The Curious Dev

Various programming sidetracks and shiny-object detours

Three Ways of Mapping With XSL

When transforming a payload from one form to another it’s often necessary to map various fields. An example of this may be as simple as mapping from a country code to the full name of said country, i.e. AUS to Australia.

There several ways to achieve this, some more flexible than others.

To use the example of country code mapping, here’s the input data that we’re required to map/transform:

<countries>
    <country>AUS</country>
    <country>BRA</country>
    <country>GRC</country>
    <country>JPN</country>
    <country>GBR</country>
</countries>

External mapping file

First up is referring to an external file that contains the relevant mapping and using XPATH grab the correct value.

For an external mapping file we simply include the relevant path to the mapping file, but this could just as easily be an URL from the web, either of:

<xsl:variable name="countryList">../xml/countrylist.xml</xsl:variable>

or

<xsl:variable name="countryList">http://s3.amazonaws.com/thecuriousdev.com/countrylist.xml</xsl:variable>

This file simply consists of both the code and name for each country, i.e.

<?xml version="1.0" encoding="UTF-8"?>
<countries>
    <country>
        <name>Afghanistan</name>
        <code>AFG</code>
    </country>
    <country>
        <name>Albania</name>
        <code>ALB</code>
    </country>
    ...
    <country>
        <name>Zambia</name>
        <code>ZMB</code>
    </country>
    <country>
        <name>Zimbabwe</name>
        <code>ZWE</code>
    </country>
</countries>

Performing the mapping is as easy as loading the external file with the document function and then extract the appropriate value with an XPATH:

<xsl:value-of select="document($countryList)/countries/country[code=$country]/name"/>

Full template is here.

Local mapping variable

Sometimes it may not be desirable to have an external mapping file, so an embedded variable with the relevant mappings could be included in the XSL itself.

This is the same data as in the external mapping file from above, only it’s now in a variable:

<xsl:variable name="countryList">
            <countries>
                <country>
                    <name>Afghanistan</name>
                    <code>AFG</code>
                </country>
                <country>
                    <name>Albania</name>
                    <code>ALB</code>
                </country>
                ...

REQUIRED TASKS:
1. In one to three sentences, explain why the XSL mapping post's second method places the country mappings in a variable inside the XSL.
2. Answer these questions about the XSL mapping post:
(a) What full name does the post give as the mapping for the code AUS?
(b) Which function loads the external mapping file?
(c) Which two child elements make up each country entry in the mapping file?
3. Pick up the XSL mapping post at the point where it stops and carry it on.
The material after this point is separate from the XSL mapping post above.

GIVEN INFORMATION:

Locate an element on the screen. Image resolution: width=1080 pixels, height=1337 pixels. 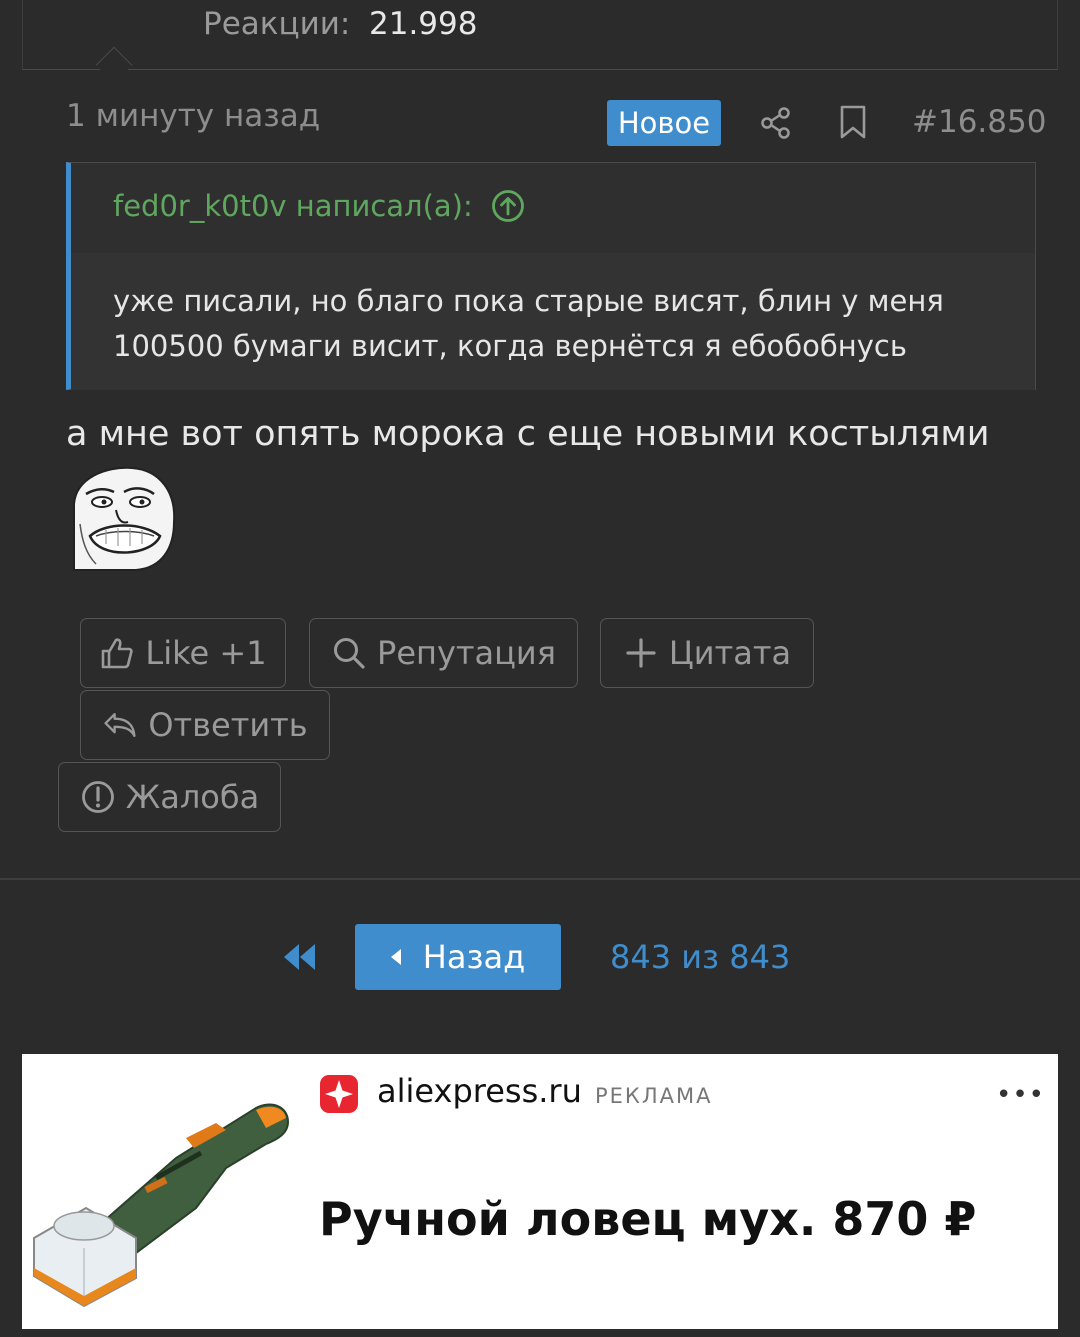
meme-face-image is located at coordinates (122, 518).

RESPONSES FOR EACH TASK:
1. Having an external mapping file may sometimes be undesirable, so the mappings can be embedded in a variable within the XSL itself. The variable holds the same data as the external mapping file.

2.
(a) Australia
(b) The document function
(c) name and code

3.
                <country>
                    <name>Zambia</name>
                    <code>ZMB</code>
                </country>
                <country>
                    <name>Zimbabwe</name>
                    <code>ZWE</code>
                </country>
            </countries>
        </xsl:variable>

It’s not possible to simply call an XPATH on this variable due to a limitation in XSLT 1.0, it returns an all but unusable “fragmented nodeset” but with a widely supported extension it’s very easy.

Typcically I use the default XSLT Processor in Java (generally known as JAXP) which my take is it was a port of Xalan-J at some point. For JAXP, the extended functions are included so enabling the extended libraries is as easy as including the namespace in the opening tag of the XSL file:

<xsl:stylesheet version="1.0" xmlns:xsl="http://www.w3.org/1999/XSL/Transform"
                xmlns:exsl="http://exslt.org/common" extension-element-prefixes="exsl">

With that enabled, we can then simply pass the countryList variable through the exsl:node-set() function to produce a useful node-set that can be XPATH’d.

<xsl:value-of select="exsl:node-set($countryList)/countries/country[code=$country]/name"/>

Full template is here.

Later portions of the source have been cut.